*** Opening of Data for this task ***

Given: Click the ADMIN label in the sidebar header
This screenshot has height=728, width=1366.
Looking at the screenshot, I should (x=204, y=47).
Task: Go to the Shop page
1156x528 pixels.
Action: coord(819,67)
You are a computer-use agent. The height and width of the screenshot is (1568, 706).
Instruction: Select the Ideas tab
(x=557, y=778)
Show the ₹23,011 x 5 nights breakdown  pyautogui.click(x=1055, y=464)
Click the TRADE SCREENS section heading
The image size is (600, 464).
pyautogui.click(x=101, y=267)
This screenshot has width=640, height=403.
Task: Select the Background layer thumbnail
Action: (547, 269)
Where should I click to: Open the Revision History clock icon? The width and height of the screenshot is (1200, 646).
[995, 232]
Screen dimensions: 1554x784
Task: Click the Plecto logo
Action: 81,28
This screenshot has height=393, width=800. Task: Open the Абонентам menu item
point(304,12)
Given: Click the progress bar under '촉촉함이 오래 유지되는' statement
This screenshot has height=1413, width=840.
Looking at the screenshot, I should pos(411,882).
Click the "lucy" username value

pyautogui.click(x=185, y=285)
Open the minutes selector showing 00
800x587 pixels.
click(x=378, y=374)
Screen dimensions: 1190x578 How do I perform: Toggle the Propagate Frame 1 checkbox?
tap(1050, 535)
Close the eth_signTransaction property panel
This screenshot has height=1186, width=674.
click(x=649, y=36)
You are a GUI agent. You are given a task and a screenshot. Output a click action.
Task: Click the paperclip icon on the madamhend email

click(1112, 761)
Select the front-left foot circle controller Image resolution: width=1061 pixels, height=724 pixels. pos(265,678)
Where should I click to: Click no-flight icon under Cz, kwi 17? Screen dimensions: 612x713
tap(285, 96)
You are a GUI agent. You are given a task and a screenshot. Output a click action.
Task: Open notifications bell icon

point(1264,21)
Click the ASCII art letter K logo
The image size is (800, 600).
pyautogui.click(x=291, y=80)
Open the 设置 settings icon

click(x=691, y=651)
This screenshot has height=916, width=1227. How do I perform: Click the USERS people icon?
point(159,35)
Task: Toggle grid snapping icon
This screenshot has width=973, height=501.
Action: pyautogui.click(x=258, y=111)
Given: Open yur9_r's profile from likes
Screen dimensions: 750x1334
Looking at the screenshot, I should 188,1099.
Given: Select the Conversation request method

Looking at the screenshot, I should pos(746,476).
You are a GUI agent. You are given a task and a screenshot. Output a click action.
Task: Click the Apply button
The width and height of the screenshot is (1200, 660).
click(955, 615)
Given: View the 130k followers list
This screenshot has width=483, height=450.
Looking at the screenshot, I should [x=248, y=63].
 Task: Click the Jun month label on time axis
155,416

*** Close of Data for this task ***

### Required work
Give back exactly the lines of the listing above, starting with its first line and ending with the line that holds "Select the front-left".

### Result for this task
Given: Click the ADMIN label in the sidebar header
This screenshot has height=728, width=1366.
Looking at the screenshot, I should (x=204, y=47).
Task: Go to the Shop page
1156x528 pixels.
Action: coord(819,67)
You are a computer-use agent. The height and width of the screenshot is (1568, 706).
Instruction: Select the Ideas tab
(x=557, y=778)
Show the ₹23,011 x 5 nights breakdown  pyautogui.click(x=1055, y=464)
Click the TRADE SCREENS section heading
The image size is (600, 464).
pyautogui.click(x=101, y=267)
This screenshot has width=640, height=403.
Task: Select the Background layer thumbnail
Action: (547, 269)
Where should I click to: Open the Revision History clock icon? The width and height of the screenshot is (1200, 646).
[995, 232]
Screen dimensions: 1554x784
Task: Click the Plecto logo
Action: 81,28
This screenshot has height=393, width=800. Task: Open the Абонентам menu item
point(304,12)
Given: Click the progress bar under '촉촉함이 오래 유지되는' statement
This screenshot has height=1413, width=840.
Looking at the screenshot, I should pos(411,882).
Click the "lucy" username value

pyautogui.click(x=185, y=285)
Open the minutes selector showing 00
800x587 pixels.
click(x=378, y=374)
Screen dimensions: 1190x578 How do I perform: Toggle the Propagate Frame 1 checkbox?
tap(1050, 535)
Close the eth_signTransaction property panel
This screenshot has height=1186, width=674.
click(x=649, y=36)
You are a GUI agent. You are given a task and a screenshot. Output a click action.
Task: Click the paperclip icon on the madamhend email

click(1112, 761)
Select the front-left foot circle controller Image resolution: width=1061 pixels, height=724 pixels. pos(265,678)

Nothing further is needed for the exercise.